# EXERCISE:
Reproduce verbatim the rows from the line containing "Viewport: 462px width, 308px" through the last line of the rows, with both ends included, and omit the pictures.

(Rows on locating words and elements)
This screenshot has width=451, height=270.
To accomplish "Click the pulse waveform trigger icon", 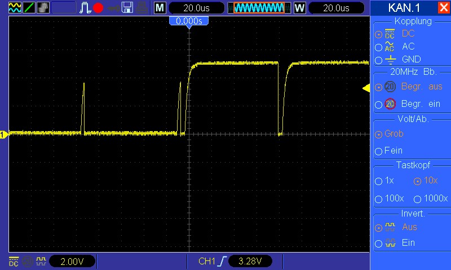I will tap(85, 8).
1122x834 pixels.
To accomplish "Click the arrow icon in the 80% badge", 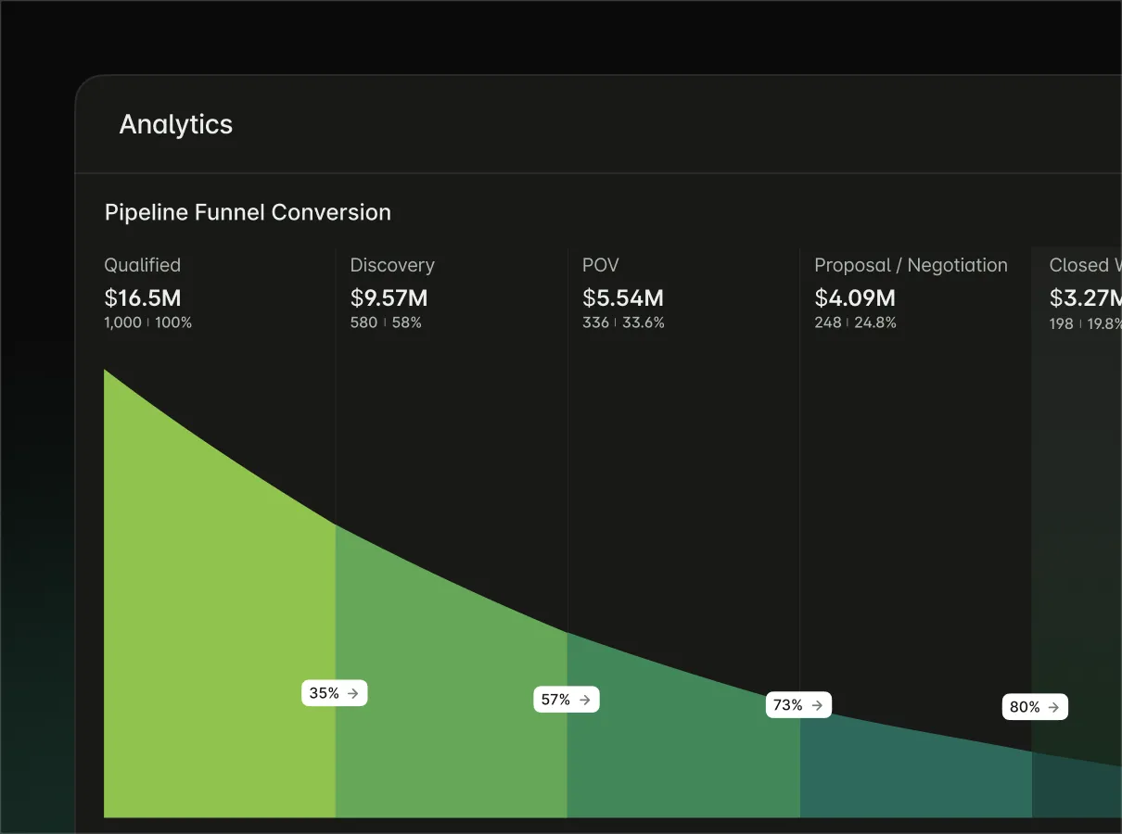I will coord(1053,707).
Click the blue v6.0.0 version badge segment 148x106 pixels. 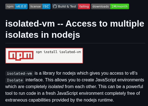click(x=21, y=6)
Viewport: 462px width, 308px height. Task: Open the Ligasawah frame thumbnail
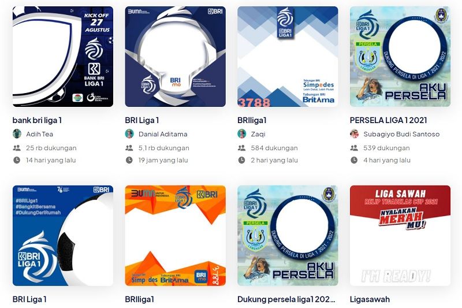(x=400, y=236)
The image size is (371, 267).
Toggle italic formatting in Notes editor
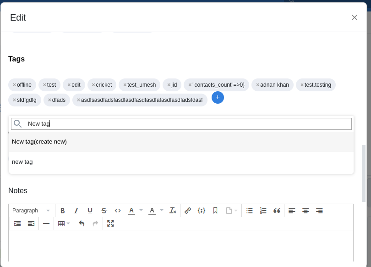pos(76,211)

# FULL ANSWER:
Viewport: 462px width, 308px height. Task: Open the Ligasawah frame thumbnail
(x=400, y=236)
The image size is (371, 267).
Toggle italic formatting in Notes editor
pos(76,211)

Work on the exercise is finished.